Yukio OUCHI1, Luoxiao SANG1, Chengzi QI1, Masahiro YOSHIZAWA-FUJITA2, Takashi IWAHASHI1
1Tokyo Institute of Technology, Department of Materials Science and Engineering, Tokyo, Japan
2Sophia University, Department of Materials and Life Sciences, Tokyo, Japan
Solvate ionic liquids (SILs) have been developed as potential electrolytes in lithium-based batteries (LBs). SILs are composed of salts and solvents, where solvent molecules strongly coordinate to the cations or anions of the salts to form stable complex ions. Most popular SILs are the mixtures of glyme and lithium bis(trifluoro methylsulfonyl)amide Li[TFSA]([Li(glyme)][TFSA]), where stable [Li(glyme)]+ complex cations are formed and behave as cationic species. In conventional LBs, solid electrolyte interface (SEI) and cathode electrolyte interface (CEI) are formed on the electrode by reduction and oxidation of the electrolytes. It is widely known that they play an important role in cycling performance of LBs. However, it is still unclear how SEI and CEI is formed from the electrolyte, and in particular, how SEI (and CEI) affects adsorption/desorption behavior of [Li(glyme)]+ complex cation and [TFSA]- anion at the electrode/SIL interfaces. In this work, infrared-visible sum frequency generation (IV-SFG) vibrational spectroscopy is applied to the in-situ studies of the potential dependence of Pt/[Li(G4)][TFSA] SILs (G4: tetraglyme) interfacial adsorption and desorption directly, where the SEI and CEI is prepared on the Pt electrode by the application of potentials around the reduction and oxidation limits of electrochemical window.

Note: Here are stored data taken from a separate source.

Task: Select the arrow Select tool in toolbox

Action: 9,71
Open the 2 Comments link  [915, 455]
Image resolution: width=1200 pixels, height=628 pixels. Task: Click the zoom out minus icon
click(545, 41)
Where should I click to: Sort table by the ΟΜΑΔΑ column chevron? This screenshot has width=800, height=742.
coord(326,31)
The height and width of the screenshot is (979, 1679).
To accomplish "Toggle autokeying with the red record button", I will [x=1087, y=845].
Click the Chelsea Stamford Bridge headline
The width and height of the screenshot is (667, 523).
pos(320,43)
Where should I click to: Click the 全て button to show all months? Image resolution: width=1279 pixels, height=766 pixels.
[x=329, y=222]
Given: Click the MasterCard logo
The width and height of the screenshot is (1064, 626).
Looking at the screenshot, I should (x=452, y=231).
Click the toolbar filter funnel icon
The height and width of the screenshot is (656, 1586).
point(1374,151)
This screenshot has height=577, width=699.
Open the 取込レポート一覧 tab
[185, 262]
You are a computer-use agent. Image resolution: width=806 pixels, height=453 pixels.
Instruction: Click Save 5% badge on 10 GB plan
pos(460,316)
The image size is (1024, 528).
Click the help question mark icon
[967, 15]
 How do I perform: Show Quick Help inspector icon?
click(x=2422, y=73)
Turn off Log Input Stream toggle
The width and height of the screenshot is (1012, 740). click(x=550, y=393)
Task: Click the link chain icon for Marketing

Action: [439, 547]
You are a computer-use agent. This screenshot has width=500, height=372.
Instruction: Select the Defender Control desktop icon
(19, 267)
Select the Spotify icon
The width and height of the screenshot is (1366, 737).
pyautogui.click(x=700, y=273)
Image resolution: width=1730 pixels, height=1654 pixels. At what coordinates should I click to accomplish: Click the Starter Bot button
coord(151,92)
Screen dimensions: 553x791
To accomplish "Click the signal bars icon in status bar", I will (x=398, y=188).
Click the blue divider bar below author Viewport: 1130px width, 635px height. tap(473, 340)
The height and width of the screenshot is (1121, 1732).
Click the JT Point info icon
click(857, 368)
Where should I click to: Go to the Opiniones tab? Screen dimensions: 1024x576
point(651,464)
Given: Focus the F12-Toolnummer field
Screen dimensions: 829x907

As for the case of reduction side where SEI is formed, we found that the SF signal of [TFSA]- anion did not respond to the change of the applied potential from -2.0 V to 0.5 V. Blue shifted peak position of the SO2ss of [TFSA]- anion at negative potentials suggests the strong interaction of [TFSA]- anion with Li+ cation on SEI rather than those with [Li(G4)]+ complex cation or Pt surface. In the case of oxidation side (CEI), the SF signal of [Li(G4)]+ complex cation increased by changing the applied potential from -2.0 V to 0.5 V. It reflects that the [Li(G4)]+ complex cation configuration at the surface dramatically changes from a flat-on to a vertical-on orientation configuration of the G4 ring, due to the specific interaction with CEI. Based on the full analyses of orientation configuration of ionic species, our IV-SFG results have successfully concluded that the SEI strongly influences the adsorption of [TFSA]- anion while the CEI mainly affects the configuration of [Li(G4)]+ complex cation.